Finer than the Fréchet filter implies that $\mathcal{U}$ is free, otherwise there's be some unique $m \in \cap \mathcal{U}$. Then the ultrafilter space would not be Hausdorff, so "ugly" (we cannot separate $m$ from $\omega$). For a free ultrafilter the resulting space will be Hausdorff (separate $m$ from $\omega$ by $\{m\}$ and $\{\omega\} \cup \mathbb{N}\setminus \{m\}$, the last set being in the Fréchet filter) , even normal (Any Hausdorff set with only one non-isolated point). Hence the condition ,I think, it's to have a "nice" ultrafilter space.
The convergence remark is rather easy to see: suppose $(x_n)$ is a sequence in $X$ where the range $R = \{x_n: n \in \mathbb{N}\}$ is infinite.

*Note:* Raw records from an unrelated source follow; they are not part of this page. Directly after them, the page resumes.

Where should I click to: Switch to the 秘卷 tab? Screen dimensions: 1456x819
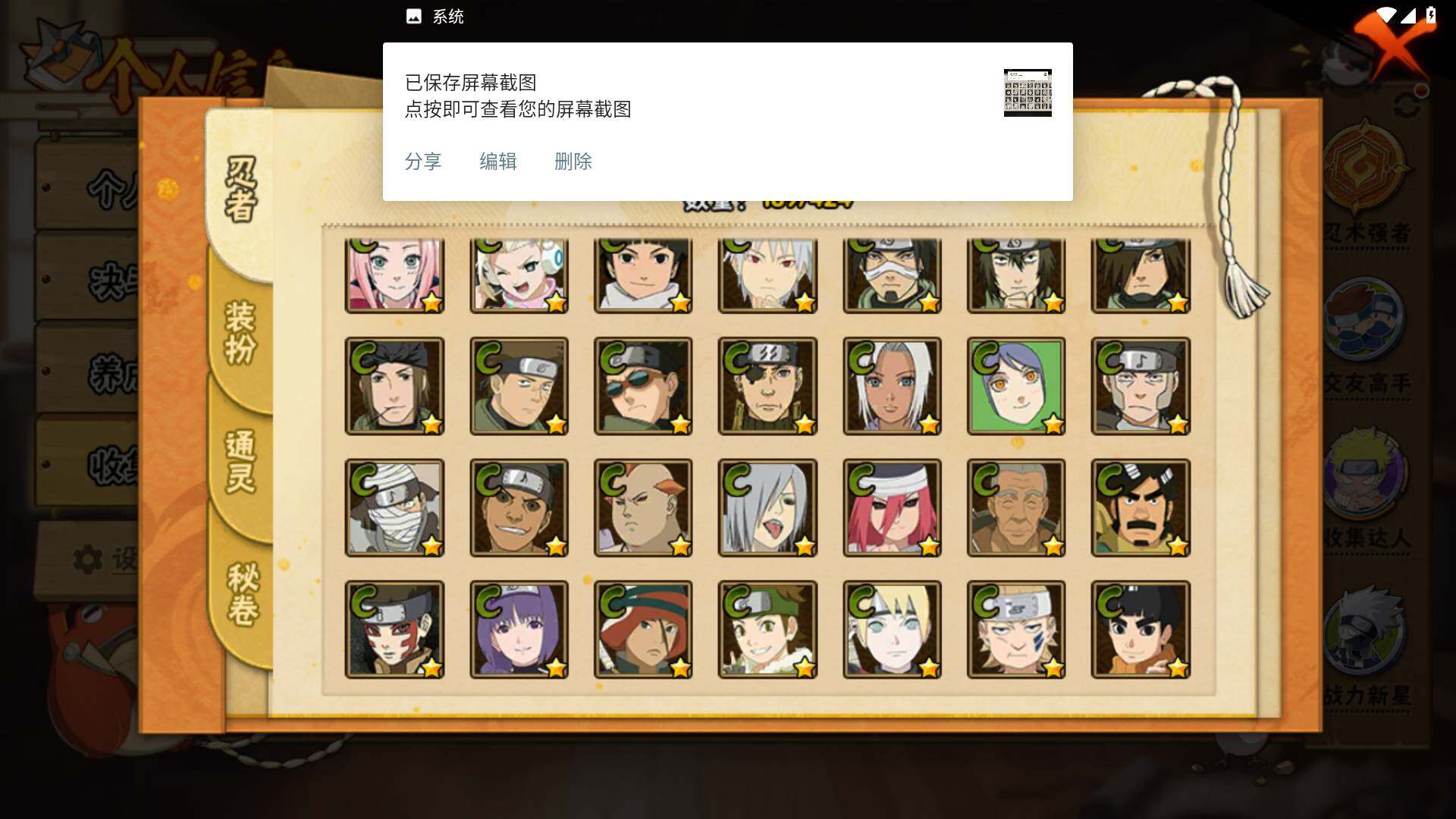243,593
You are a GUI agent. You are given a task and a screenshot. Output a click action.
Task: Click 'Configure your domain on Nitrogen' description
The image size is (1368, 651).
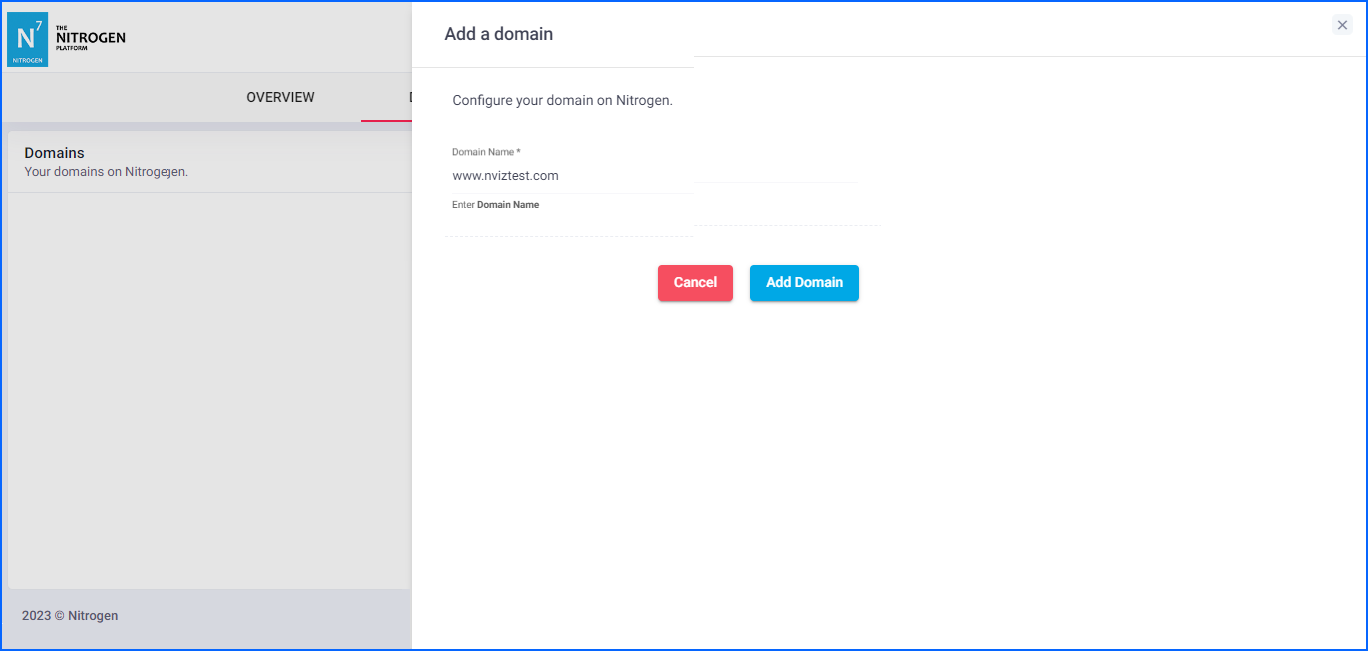point(562,101)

The only way a the sequence could converge to $p \in \mathbb{N}$ is when all $x_n$ from some $N$ onwards would equal $p$: definition of convergence applied to the open set $\{p\}$. But this would make $R = \{x_1, \ldots, x_N\}$ a finite set. On the other hand, divide $R$ into two disjoint infinite sets $R_1$ and $R_2$. Then either $R_1$ or its complement $\mathbb{N}\setminus R_1$ lies in $\mathcal{U}$, by a standard property of ultrafilters. If $R_1 \in \mathcal{U}$, the open set neighbourhood $R_1 \cup \{\omega\}$ misses infinitely many terms of the sequence, so the sequence cannot be eventually in his open set. The same argument applies to the open set $\mathbb{N}\setminus R_1 \cup\{\omega\}$ in the other case. This makes $X$ a basic example: $\omega \in \overline{\mathbb{N}}$ but no sequence from $\mathbb{N}$ can converge to $\omega$, which shows sequences are not enough to describe the topology even in nice (normal and Hausdorff) spaces like this $X$.
My question is as follows: why there is the need to assume that $\mathfrak U$ is an ultrafilter that is finer than the Fréchet filter. This seems unnecessary to me since the statement is true for any ultrafilter.